■ **What to produce**: Please name the three interpretive repertoires that the screen composers abstract identifies.

■ **Document excerpt**:

‘Put some balls on that woman’: gendered repertoires of inequality in screen composers’ careers

Fabian Cannizzo, Catherine Strong

Research output: Contribution to journalArticleResearchpeer-review

15 Citations (Scopus)


This study contributes to debates about gendered career outcomes in the creative industries using data collected in interviews with Australian screen composers. We identify how gendered inequalities are legitimated through professional norms by comparing the responses of screen composers on barriers to women’s advancement. The article explores how three distinct interpretive repertoires help reproduce the gender inequality regime present in the screen composition field. These repertoires are ‘art vs. equality’, where working towards equality can be framed as antithetical to artistic ideals; ‘gendered music’, where men and women are posited as making fundamentally different types of music; and ‘confidence’, where men are framed as innately possessing certain entrepreneurial skills vital to success in the creative industries, while women both shoulder the blame for not possessing such skills and recognize the risks inherent for them in performing confidence. By focusing on repertoires, this study describes the means by which gender-based discrimination is made overt and offered justification among screen composers, posing challenges to organizations and individuals seeking to address gender inequality in the profession.

■ **Provided information**:

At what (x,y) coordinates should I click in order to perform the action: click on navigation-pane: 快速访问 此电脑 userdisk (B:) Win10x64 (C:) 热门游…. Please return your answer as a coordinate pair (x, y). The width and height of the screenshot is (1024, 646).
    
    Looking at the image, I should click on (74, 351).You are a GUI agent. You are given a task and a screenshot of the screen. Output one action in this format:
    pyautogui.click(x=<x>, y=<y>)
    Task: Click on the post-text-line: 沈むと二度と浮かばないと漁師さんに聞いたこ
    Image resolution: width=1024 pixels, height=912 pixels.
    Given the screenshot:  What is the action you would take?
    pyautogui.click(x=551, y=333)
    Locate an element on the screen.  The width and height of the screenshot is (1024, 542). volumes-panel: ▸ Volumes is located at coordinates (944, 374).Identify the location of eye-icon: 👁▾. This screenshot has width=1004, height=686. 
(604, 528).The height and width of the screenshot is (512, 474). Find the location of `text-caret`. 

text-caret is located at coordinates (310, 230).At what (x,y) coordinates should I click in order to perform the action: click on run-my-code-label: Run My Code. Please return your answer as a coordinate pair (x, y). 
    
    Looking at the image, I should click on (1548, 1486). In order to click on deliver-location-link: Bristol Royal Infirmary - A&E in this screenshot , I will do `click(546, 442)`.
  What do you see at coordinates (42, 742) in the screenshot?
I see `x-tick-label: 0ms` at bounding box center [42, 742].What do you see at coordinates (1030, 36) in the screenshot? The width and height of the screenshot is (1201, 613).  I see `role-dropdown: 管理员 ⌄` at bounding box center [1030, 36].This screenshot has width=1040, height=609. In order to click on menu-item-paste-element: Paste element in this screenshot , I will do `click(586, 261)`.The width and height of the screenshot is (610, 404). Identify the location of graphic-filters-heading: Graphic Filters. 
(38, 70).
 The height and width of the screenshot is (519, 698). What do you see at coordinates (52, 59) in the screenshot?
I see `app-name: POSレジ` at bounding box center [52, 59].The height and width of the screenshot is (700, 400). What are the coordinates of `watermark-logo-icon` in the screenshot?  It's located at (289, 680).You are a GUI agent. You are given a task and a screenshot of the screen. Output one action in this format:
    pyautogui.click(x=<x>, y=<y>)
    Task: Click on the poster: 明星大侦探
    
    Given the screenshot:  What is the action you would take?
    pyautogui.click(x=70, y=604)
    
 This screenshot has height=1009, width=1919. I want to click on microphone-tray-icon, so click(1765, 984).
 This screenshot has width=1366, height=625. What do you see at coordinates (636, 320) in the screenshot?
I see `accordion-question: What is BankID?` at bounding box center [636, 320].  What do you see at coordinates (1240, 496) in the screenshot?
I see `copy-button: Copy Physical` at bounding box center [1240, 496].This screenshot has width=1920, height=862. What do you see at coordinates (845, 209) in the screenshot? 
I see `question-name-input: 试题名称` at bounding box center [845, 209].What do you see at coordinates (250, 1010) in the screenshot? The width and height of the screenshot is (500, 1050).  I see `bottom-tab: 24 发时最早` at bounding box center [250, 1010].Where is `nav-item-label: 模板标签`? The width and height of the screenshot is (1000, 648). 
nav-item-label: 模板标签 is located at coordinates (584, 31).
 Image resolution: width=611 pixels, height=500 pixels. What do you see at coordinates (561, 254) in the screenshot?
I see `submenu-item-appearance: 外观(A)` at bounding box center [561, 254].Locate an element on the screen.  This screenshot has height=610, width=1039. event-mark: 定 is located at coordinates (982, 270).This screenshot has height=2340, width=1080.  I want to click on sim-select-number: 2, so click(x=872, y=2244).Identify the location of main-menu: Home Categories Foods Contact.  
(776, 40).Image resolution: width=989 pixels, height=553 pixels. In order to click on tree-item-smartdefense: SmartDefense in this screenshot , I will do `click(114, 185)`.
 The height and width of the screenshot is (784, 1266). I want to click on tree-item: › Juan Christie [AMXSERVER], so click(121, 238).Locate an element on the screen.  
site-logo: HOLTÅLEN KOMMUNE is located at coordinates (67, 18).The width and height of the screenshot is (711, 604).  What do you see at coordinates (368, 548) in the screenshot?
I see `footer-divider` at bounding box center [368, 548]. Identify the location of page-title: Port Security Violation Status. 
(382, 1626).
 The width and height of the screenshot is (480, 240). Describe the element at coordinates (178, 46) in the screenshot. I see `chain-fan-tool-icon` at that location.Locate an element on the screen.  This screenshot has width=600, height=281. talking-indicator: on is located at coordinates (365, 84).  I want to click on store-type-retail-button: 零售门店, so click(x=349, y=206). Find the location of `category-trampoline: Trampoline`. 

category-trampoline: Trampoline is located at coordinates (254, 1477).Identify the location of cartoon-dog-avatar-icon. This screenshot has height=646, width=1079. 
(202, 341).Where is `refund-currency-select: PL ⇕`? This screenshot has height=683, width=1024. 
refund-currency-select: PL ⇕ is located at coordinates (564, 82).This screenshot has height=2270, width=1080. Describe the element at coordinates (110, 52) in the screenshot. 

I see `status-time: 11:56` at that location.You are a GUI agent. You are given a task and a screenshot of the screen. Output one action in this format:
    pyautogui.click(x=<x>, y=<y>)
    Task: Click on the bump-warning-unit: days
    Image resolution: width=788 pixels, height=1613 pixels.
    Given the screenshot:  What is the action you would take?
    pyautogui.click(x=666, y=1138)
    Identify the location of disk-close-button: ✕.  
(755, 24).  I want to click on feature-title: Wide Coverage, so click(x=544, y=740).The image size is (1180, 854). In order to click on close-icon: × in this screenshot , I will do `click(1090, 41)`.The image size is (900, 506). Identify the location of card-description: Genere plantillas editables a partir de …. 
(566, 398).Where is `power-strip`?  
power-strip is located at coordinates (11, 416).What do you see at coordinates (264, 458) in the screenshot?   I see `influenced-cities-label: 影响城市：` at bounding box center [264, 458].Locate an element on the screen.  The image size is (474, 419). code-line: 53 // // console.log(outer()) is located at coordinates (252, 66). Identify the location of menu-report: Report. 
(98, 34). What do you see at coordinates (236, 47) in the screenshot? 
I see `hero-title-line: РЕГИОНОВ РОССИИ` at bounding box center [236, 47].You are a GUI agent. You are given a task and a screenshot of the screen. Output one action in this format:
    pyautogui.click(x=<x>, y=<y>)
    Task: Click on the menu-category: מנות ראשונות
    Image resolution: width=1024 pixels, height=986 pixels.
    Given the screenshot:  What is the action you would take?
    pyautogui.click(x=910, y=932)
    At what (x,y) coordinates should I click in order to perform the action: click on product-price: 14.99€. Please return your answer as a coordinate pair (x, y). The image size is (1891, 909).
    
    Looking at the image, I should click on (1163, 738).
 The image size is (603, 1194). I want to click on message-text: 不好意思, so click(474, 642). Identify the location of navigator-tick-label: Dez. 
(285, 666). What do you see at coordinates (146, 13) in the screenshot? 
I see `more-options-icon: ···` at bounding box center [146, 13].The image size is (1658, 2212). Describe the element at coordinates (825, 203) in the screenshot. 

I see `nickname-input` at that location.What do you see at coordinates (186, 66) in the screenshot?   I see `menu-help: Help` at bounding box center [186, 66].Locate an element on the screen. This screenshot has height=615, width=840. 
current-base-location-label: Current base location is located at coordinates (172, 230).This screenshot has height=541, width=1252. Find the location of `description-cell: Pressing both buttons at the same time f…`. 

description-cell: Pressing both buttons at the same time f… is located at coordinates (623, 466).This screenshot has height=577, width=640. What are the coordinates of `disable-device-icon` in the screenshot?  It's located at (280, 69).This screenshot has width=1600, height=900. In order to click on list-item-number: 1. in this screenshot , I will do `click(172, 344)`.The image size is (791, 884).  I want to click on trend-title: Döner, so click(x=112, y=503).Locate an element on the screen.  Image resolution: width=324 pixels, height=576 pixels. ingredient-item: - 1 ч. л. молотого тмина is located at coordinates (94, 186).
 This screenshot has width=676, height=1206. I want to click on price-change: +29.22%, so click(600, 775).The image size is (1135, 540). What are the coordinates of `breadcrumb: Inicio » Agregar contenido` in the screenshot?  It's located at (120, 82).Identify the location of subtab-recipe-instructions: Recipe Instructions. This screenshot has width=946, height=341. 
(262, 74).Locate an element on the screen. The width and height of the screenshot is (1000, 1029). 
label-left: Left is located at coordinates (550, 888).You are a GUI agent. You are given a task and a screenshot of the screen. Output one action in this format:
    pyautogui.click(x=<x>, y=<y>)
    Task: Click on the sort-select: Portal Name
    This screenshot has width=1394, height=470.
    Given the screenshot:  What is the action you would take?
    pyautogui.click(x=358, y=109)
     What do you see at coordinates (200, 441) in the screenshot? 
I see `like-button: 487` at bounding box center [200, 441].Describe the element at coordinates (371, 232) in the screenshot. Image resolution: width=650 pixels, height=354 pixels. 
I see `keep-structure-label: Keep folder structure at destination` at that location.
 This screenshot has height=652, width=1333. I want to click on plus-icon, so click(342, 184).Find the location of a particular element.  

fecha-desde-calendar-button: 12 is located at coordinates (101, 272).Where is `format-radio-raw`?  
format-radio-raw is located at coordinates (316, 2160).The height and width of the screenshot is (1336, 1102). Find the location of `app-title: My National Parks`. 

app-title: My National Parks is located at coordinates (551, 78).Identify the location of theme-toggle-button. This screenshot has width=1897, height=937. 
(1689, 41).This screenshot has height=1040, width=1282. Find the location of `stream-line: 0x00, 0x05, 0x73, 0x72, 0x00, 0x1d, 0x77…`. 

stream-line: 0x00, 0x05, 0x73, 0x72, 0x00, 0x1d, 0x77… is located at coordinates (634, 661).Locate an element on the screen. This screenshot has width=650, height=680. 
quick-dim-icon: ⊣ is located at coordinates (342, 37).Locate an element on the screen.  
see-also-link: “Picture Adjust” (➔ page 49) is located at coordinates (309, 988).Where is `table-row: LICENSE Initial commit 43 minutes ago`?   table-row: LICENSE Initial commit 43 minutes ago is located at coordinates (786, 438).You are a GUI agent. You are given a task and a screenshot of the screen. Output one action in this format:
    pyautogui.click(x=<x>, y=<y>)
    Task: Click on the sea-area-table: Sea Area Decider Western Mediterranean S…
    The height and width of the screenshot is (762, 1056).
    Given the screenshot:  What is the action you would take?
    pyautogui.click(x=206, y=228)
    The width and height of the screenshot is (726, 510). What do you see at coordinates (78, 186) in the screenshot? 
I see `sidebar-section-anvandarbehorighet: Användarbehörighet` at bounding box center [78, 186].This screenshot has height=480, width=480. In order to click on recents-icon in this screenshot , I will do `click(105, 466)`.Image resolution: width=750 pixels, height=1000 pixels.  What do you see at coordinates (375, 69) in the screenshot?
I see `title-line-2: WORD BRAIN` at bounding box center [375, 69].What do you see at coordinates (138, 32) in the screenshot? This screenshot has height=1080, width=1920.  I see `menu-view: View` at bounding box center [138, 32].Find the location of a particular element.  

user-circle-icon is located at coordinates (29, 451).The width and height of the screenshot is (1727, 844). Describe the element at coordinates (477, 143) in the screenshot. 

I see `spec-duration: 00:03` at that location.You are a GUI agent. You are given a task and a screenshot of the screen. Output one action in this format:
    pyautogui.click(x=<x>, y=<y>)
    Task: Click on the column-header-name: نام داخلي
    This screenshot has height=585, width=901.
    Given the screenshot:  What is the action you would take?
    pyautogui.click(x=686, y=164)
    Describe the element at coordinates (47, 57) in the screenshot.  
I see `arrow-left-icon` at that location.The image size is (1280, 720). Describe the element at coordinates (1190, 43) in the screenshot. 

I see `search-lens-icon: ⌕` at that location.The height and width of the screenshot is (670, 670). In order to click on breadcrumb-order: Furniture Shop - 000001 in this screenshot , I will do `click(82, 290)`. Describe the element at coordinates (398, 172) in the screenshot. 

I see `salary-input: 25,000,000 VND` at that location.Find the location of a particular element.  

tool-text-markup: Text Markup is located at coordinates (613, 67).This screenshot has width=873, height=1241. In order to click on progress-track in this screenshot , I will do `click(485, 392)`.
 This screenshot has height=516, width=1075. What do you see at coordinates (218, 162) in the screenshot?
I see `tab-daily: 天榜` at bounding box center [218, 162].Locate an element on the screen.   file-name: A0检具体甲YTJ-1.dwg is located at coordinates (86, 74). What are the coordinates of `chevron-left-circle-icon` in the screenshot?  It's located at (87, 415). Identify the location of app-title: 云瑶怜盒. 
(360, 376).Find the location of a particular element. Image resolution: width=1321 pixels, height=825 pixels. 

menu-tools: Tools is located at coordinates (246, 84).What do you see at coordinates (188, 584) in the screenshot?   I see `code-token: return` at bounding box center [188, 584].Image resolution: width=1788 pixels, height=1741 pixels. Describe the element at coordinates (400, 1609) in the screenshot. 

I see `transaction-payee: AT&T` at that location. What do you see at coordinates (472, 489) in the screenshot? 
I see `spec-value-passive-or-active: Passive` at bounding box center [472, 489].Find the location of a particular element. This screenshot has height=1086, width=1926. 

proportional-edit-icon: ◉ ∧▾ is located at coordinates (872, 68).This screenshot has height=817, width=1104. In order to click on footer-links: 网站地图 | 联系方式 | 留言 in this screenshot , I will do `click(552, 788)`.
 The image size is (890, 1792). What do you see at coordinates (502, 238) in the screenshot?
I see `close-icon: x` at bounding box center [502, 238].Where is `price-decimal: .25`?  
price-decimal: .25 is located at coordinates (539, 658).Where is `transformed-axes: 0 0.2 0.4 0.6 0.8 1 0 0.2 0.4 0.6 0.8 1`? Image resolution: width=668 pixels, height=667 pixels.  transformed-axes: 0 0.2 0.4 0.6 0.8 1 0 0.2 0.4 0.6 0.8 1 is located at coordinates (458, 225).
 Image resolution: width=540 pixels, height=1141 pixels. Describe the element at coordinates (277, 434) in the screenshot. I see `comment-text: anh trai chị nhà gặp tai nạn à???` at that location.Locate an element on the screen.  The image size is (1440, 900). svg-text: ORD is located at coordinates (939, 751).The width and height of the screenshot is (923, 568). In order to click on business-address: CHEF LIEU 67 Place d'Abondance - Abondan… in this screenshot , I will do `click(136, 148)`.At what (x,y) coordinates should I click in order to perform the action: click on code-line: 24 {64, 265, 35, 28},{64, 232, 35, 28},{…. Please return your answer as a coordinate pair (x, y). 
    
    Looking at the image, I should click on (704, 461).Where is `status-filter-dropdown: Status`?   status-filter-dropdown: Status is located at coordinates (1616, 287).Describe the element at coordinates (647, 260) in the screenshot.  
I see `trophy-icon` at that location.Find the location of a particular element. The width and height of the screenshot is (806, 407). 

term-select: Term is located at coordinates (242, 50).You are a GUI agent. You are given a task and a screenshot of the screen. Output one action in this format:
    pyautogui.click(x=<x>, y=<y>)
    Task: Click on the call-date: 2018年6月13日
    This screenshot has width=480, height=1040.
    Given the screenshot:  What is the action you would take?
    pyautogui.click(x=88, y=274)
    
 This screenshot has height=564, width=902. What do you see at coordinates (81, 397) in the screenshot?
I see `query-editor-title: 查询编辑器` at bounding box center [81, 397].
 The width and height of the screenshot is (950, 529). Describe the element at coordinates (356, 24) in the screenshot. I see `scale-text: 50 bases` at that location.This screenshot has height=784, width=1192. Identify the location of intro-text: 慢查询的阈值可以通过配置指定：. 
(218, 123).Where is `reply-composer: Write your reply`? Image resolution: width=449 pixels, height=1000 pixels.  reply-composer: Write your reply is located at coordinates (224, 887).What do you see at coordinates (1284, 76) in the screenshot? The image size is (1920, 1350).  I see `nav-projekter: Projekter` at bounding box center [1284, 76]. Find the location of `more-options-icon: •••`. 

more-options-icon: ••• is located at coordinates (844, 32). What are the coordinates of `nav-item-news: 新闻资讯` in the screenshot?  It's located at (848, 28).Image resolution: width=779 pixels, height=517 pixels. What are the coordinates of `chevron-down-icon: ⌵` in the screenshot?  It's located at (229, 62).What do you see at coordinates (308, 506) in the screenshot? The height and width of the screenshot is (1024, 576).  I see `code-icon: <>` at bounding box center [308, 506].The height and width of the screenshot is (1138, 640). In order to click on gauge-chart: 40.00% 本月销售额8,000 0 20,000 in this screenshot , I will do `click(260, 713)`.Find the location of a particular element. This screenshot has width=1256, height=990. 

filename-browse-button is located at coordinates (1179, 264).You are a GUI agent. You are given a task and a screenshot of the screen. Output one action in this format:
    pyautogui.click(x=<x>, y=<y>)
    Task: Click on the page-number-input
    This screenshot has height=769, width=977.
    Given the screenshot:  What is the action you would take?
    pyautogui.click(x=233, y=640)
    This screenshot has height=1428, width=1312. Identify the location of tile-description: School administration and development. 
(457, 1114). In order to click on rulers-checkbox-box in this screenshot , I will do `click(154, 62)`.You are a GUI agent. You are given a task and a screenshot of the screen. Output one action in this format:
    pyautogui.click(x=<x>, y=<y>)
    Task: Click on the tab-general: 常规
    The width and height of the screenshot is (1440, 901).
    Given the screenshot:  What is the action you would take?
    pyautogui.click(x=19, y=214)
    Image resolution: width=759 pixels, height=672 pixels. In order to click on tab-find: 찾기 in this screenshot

■ **Task response**: 'Art vs. equality', 'gendered music', and 'confidence'.